I am currently blogging, along with my daughter, all the way through the alphabet. Check out how the idea started, and get the rules here.
I have never written about hell. I have never delivered a sermon about it. I have never taught a single lesson on it. There are two reasons for this. The first is the obvious fact that I have never been there and don’t know much about it. The second is that there is a sense in which I don’t think it is very important. This is not to say I do not believe in it. I do. But I do not believe it is a place of literal fire and physical suffering, in fact I believe that it is absurd to believe this. But I do believe in hell as a place of separation from God.
This separation is self-imposed. Every person in hell is there by choice. “Who would choose to go to hell?” you might ask. The answer is to simply look around at those who are choosing to live there now. We all know people who refuse to acknowledge and accept the truth about who they are — who will not face their stubbornness, their anger, their pride, their general meanness and lack of compassion, etc. It is too painful to see the truth about themselves, so they choose to cover it up, certainly from others, but mostly from themselves. This keeps them locked in a state of perpetual falsehood.
That is how those who end up in hell have chosen it. Since God is truth and therefore dwells in eternal light, to cut one’s self off from truth is to cut one’s self off from God. When Jesus speaks of God separating the sheep from the goats, God is not deciding which is which but simply acknowledging, and honoring, reality.
This is why I reject the idea that anyone ends up in hell accidentally. It is not a matter of choosing the correct beliefs from an infinite number of possibilities, or being “in” with God somehow, or doing some kind of Jesus name-dropping (Mt. 7:21-23). Rather, it requires a continual and conscious rejection of what one knows to be the truth. God is in the truth business, and human beings will have to work pretty hard to avoid the truth and end up separated from him.

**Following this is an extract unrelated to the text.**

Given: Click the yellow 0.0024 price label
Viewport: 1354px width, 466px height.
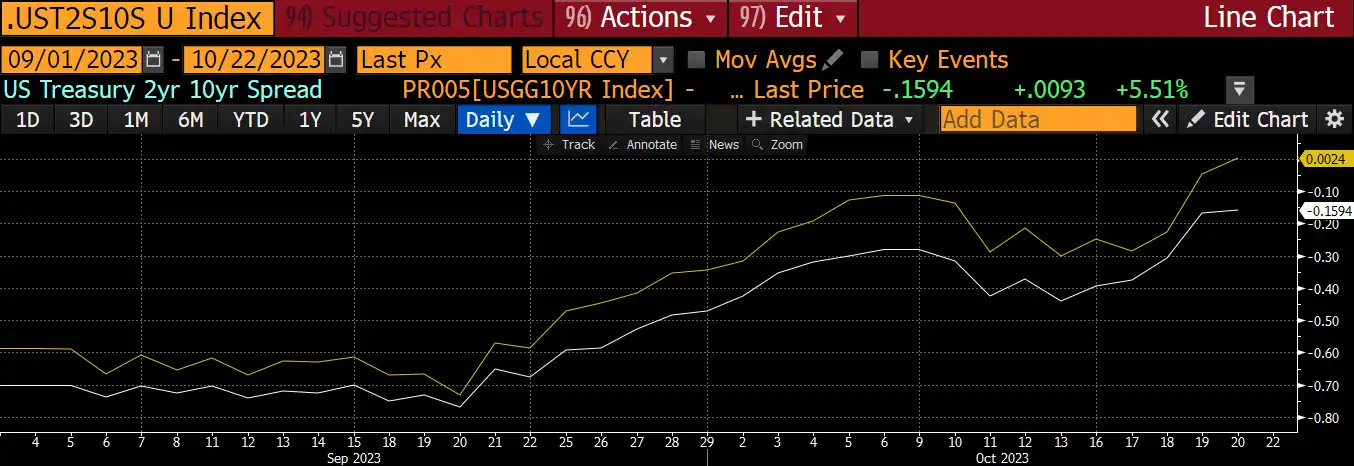Looking at the screenshot, I should (x=1327, y=158).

Which is why I don’t believe hell is very important. If one wants to avoid hell, all one need do is acknowledge and live according to the truth in the present moment. If one remains always open to truth, always seeking it, and always determined to live according to it, God will certainly reveal himself and indeed is already doing so, since truth in all its forms can be nothing but God. Where there is truth, there is God — certainly not all of God, but a part of God — and where there is falsehood, there God is absent.